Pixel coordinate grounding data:

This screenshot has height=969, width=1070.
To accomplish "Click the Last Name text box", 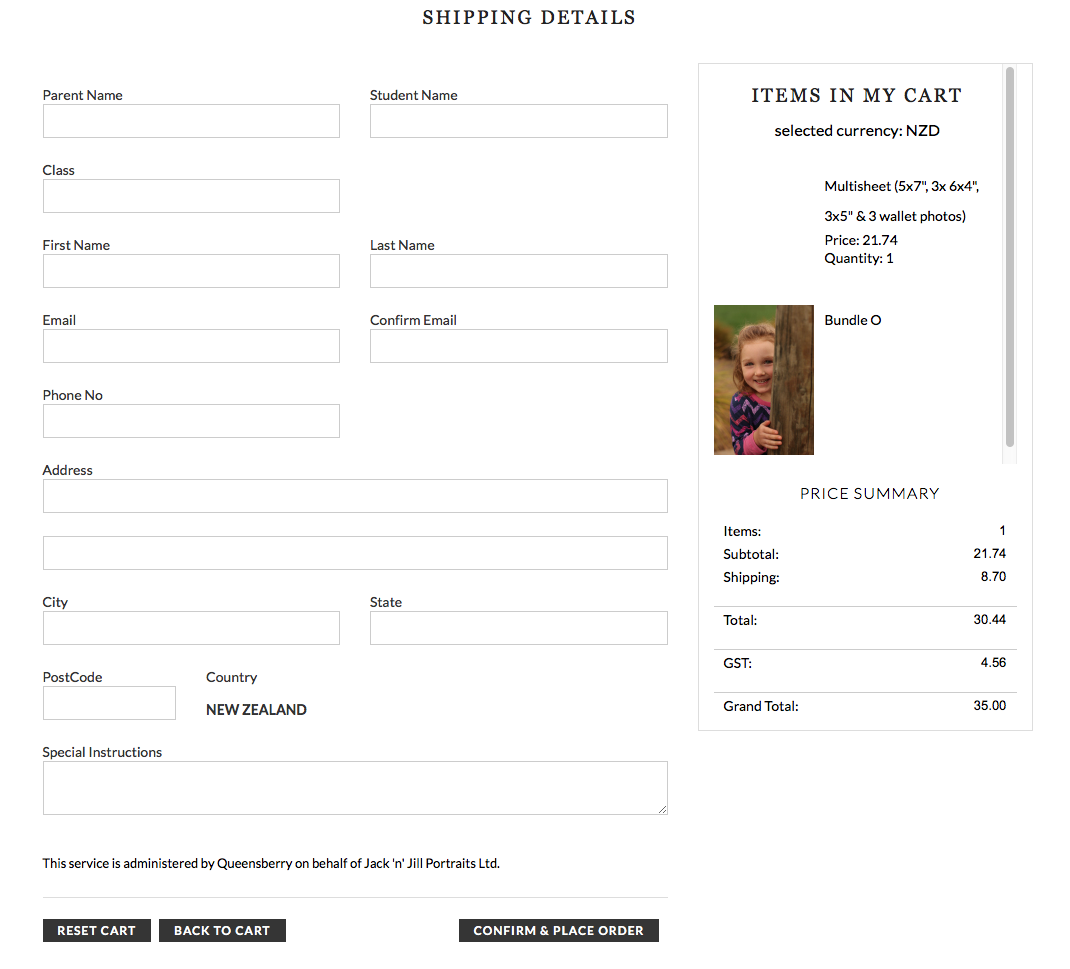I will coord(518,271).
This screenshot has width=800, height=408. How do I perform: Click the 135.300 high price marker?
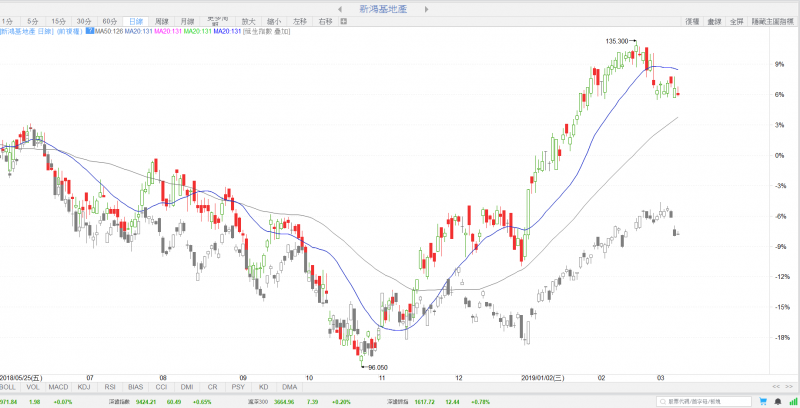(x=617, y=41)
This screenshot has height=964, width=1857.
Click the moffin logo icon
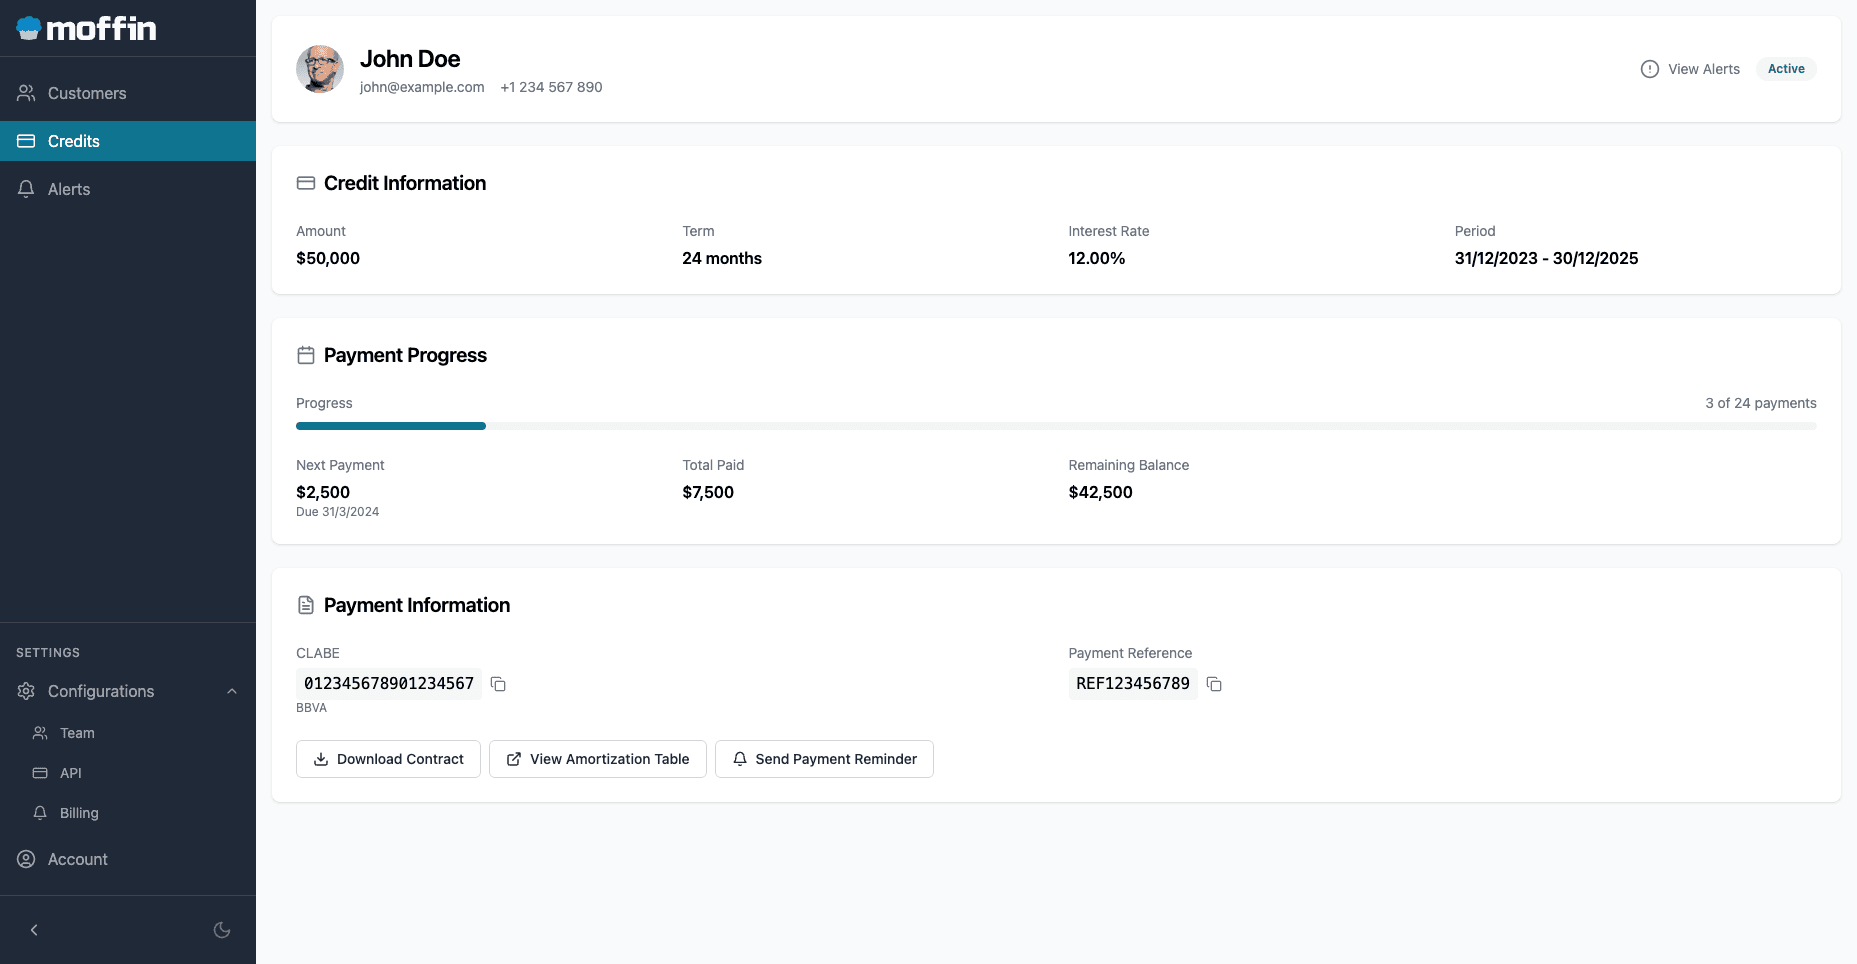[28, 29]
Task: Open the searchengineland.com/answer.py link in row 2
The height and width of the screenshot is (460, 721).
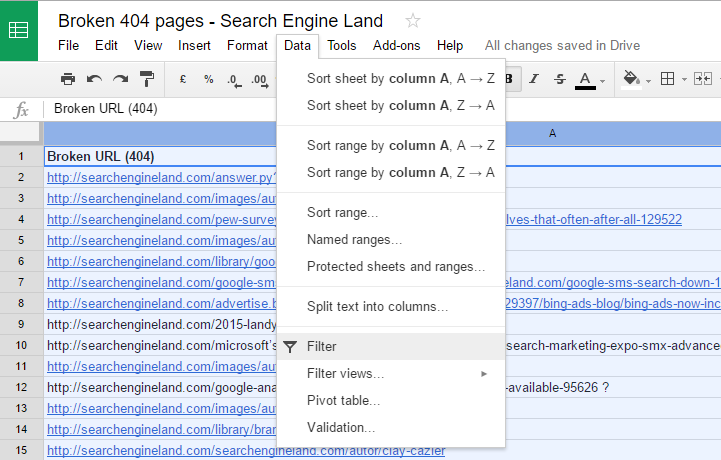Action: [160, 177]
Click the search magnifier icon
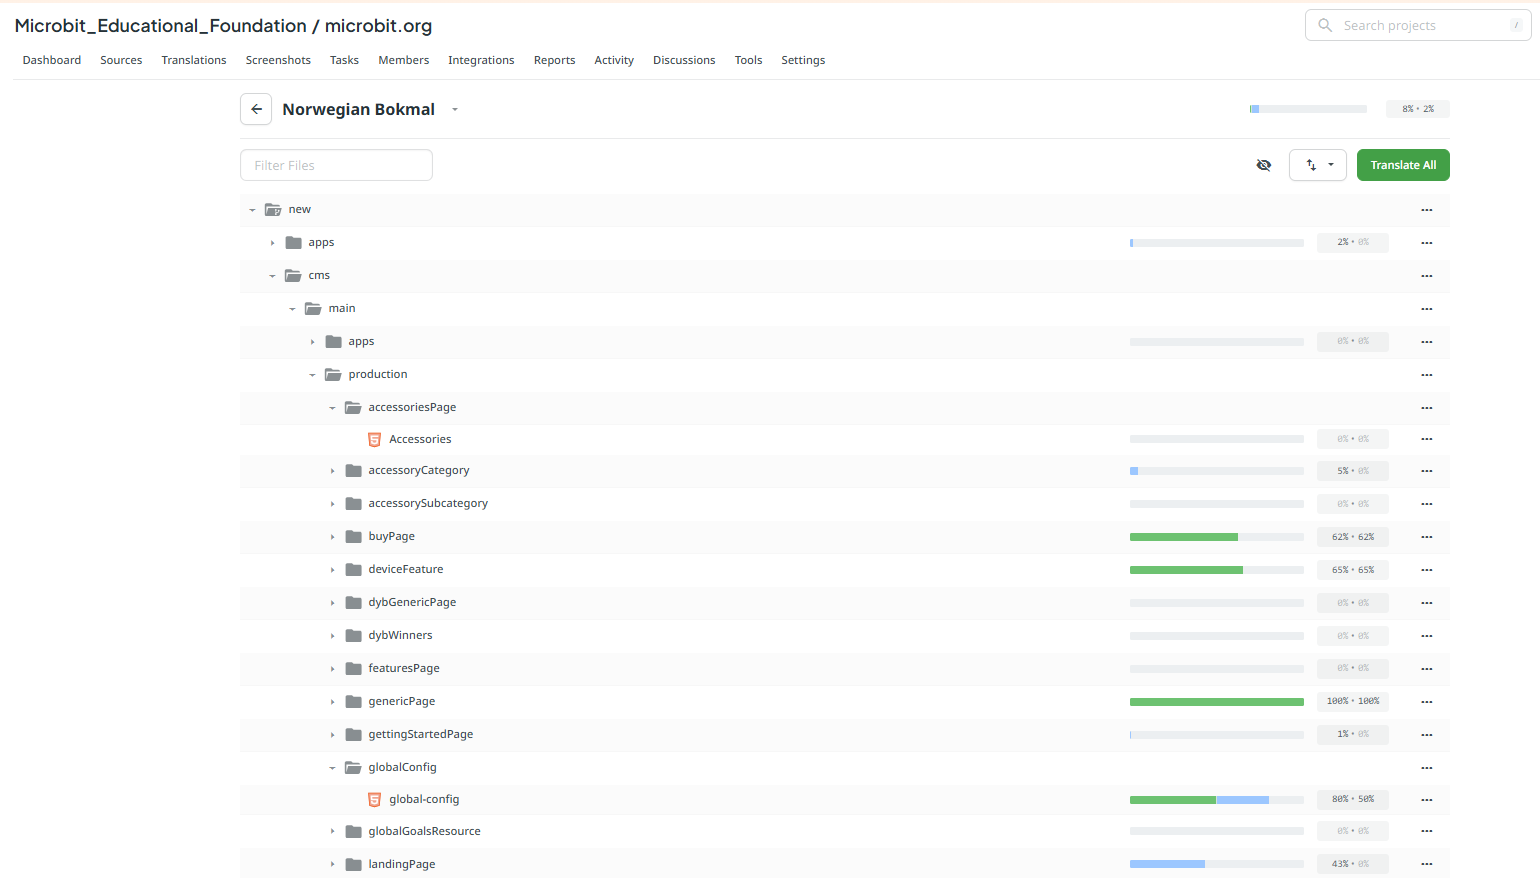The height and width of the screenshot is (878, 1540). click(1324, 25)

PROBLEM TO SOLVE: Pictures do not belong in your copy; restate word for word the lines from the one containing "The height and width of the screenshot is (460, 721)." through the last line of the records above.

EXERCISE RESULT:
The height and width of the screenshot is (460, 721).
Action: [160, 177]
Click the search magnifier icon
The height and width of the screenshot is (878, 1540). click(1324, 25)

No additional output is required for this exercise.